Déraillement de Casa : une “erreur humaine“ selon l’ONCF.
Le déraillement mercredi dernier d'un train assurant la liaison Casablanca-Fès à l'entrée de la gare de Zenata, "est dû à une erreur humaine", indique samedi l'Office National des Chemins de Fer (ONCF), affirmant que "le conducteur et le chef du train n'ont pas respecté" le signal de protection "en position d'arrêt" et que le collaborateur ayant trouvé la mort "n'assume aucune responsabilité quant à l'accident survenu".
L'enquête menée par une commission d'experts de l'ONCF a révélé qu"'un train de marchandises en provenance de Ain Sebaa a été reçu normalement sur une voie de service en gare de Zenata. De ce fait, le système de signalisation a mis automatiquement le signal de protection en position d'arrêt", précise le communiqué.

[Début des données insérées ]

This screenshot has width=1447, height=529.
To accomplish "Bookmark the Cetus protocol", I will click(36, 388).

"Le conducteur et le chef du train (déraillé) n'ont pas respecté ce signal d'arrêt et par conséquent, ont franchi, à vitesse élevée malgré l'action du freinage d'urgence, un aiguillage en position déviée. Ceci a engendré le déraillement du train et sous l'effet de son inertie, a tramé sur 300m environ et a heurté un collaborateur et a effleuré un wagon vide en stationnement sur une des voies adjacentes", indique le communiqué.

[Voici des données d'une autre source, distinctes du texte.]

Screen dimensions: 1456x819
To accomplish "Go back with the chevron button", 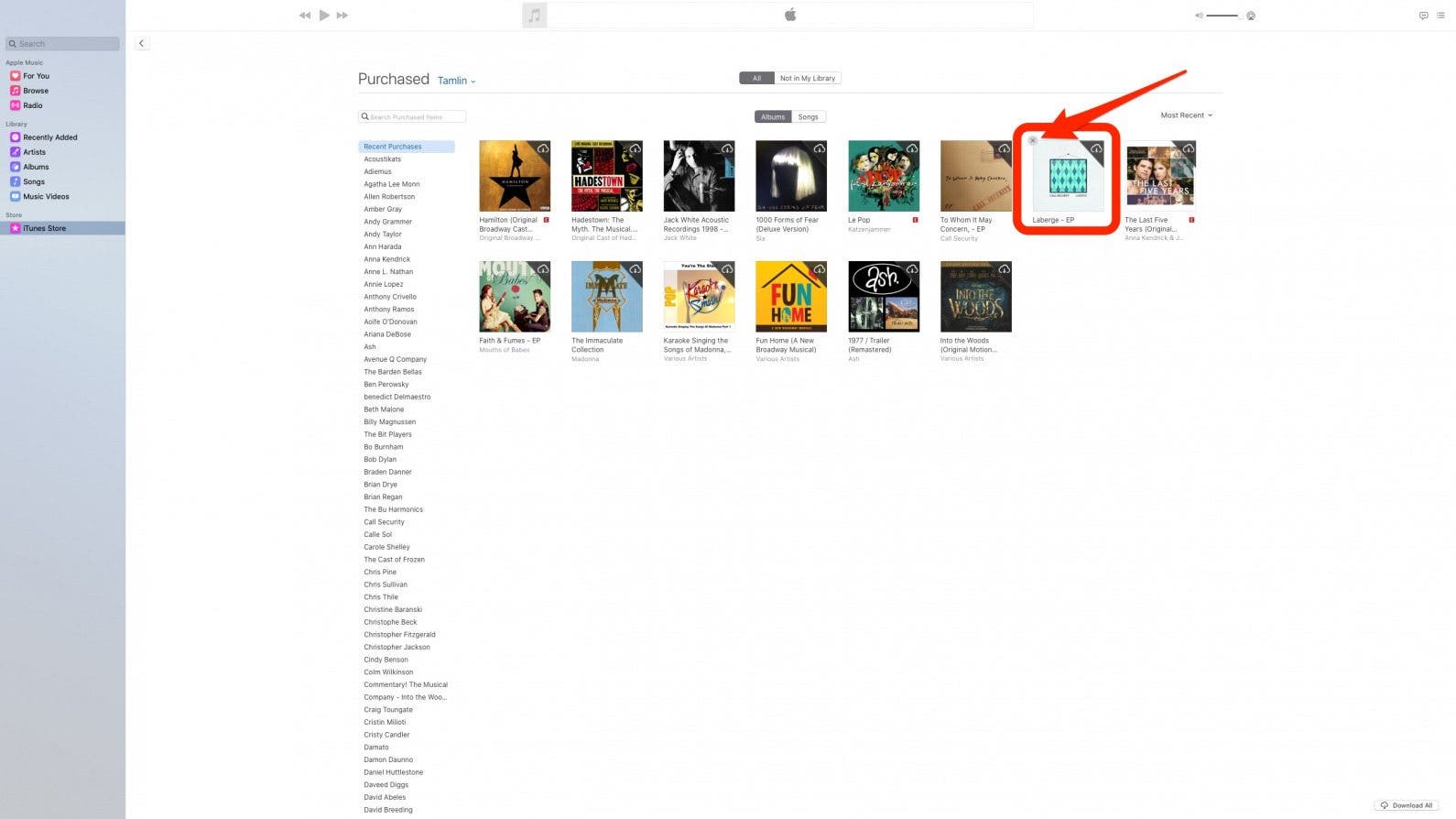I will pyautogui.click(x=142, y=43).
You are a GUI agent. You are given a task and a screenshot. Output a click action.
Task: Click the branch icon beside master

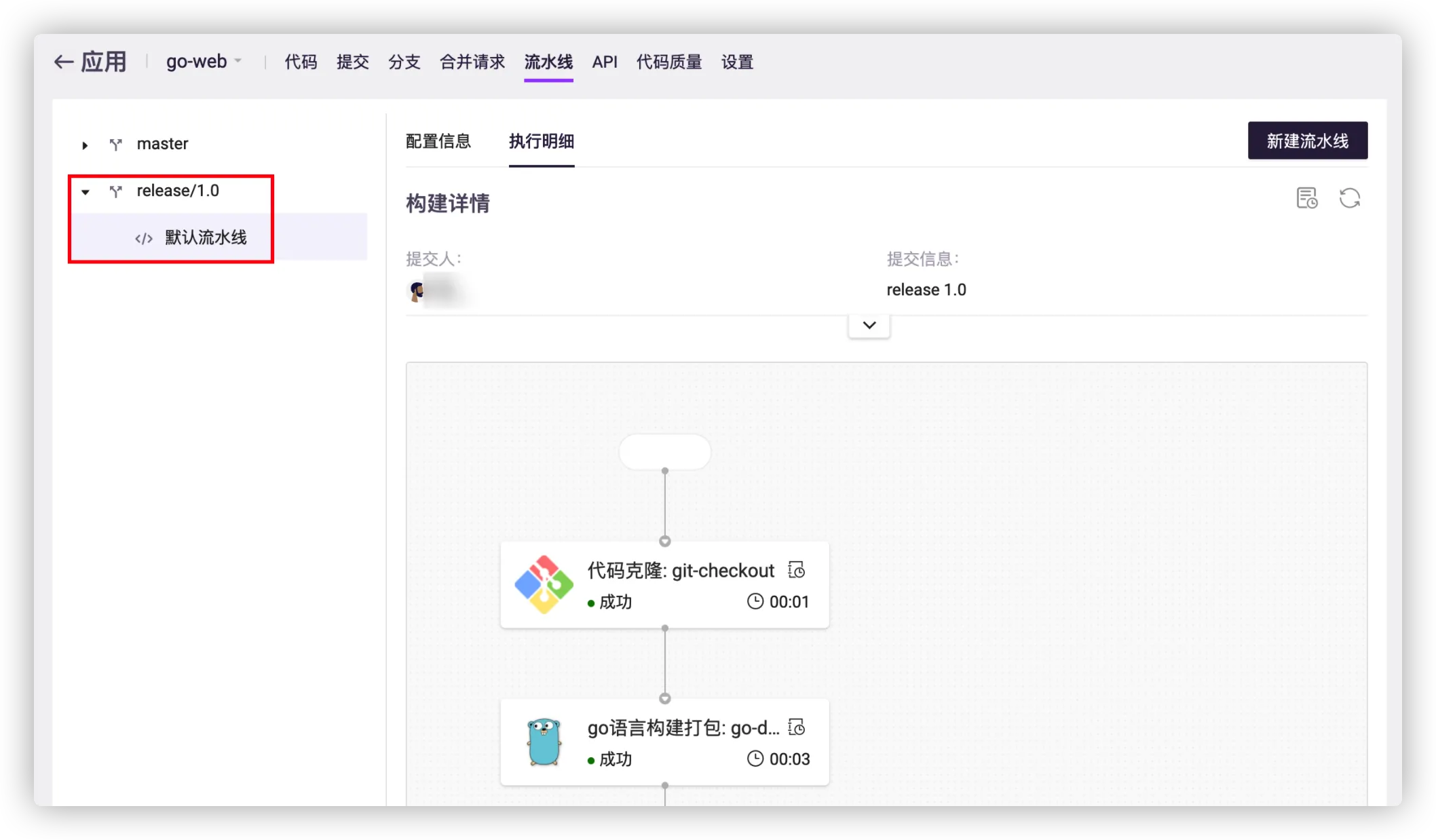pos(116,145)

Cette commission d'enquête confirme que "les installations de signalisation, voie, caténaires fonctionnent normalement, le matériel roulant ne présente aucune anomalie, l'accident n'est dû ni à une collision ni à un rattrapage de trains et que le collaborateur défunt n'assume aucune responsabilité quant à l'accident survenu".

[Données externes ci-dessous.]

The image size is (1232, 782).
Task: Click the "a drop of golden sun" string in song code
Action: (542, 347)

Par ailleurs, l'ONCF précise qu'il relève la sécurité au rang d'une priorité absolue et met en œuvre, dans le cadre de son programme 2010-2015, plusieurs actions visant à améliorer davantage son système de sécurité en luttant notamment contre les risques liés au facteur humain par l'instauration d'un nouveau système de management de la sécurité conformément aux standards internationaux, l'adoption d'un processus rigoureux d'habilitation des collaborateurs assurant les fonctions de sécurité et la mise en œuvre de plans de formations initiales et continues assorties d'un encadrement de proximité.
"Le train assurant la liaison Casablanca-Fès, composé dans l'ordre de deux locomotives, d'un fourgon générateur et 6 voitures à voyageurs (offrant 494 places), a emprunté lors de sa réception en gare de Zénata, l'itinéraire donnant accès aux voies de service et a déraillé vers 13h35 sur une aiguille en position déviée. Le convoi a tramé sous l'effet de son inertie et a effleuré, à vitesse réduite un wagon vide en stationnement sur la voie adjacente", indique la même source.
L'ONCF affirme que tous les moyens humains et techniques nécessaires pour prendre en charge les passagers ont été mobilisés rapidement. "Notre cellule de crise a été activée dans les minutes qui suivent la survenance de ce malheureux accident pour gérer la situation et permettre notamment aux secours d'arriver sur place le plus rapidement possible. La circulation normale des trains a été rétablie à 14h45", rappelle l'Office.
"Parmi les 240 passagers du train en question, 32 personnes ont été transportées à l'hôpital, à leur demande, pour y suivre des examens radiologiques et l'ont quitté lé même jour vers 18h. Aussi, l'ONCF a traité toutes les demandes de prise en charge dans le cadre de sa police d'assurance +responsabilité civile+ et reste à la disposition de ses clients pour les nouvelles doléances via son département juridique", poursuit le communiqué.
Concernant la brigade de conduite du train, la même source précise que le chef de train a quitté l'hôpital après une hospitalisation d'une journée et le conducteur est sous suivi médical.
"Cet accident a malheureusement engendré le décès du collaborateur, chargé de superviser les manœuvres sur les voies de service en gare de Zénata, qui a été surpris par l'arrivée du train déraillé alors qu'il se trouvait à 300m environ du point de déraillement", ajoute le communiqué.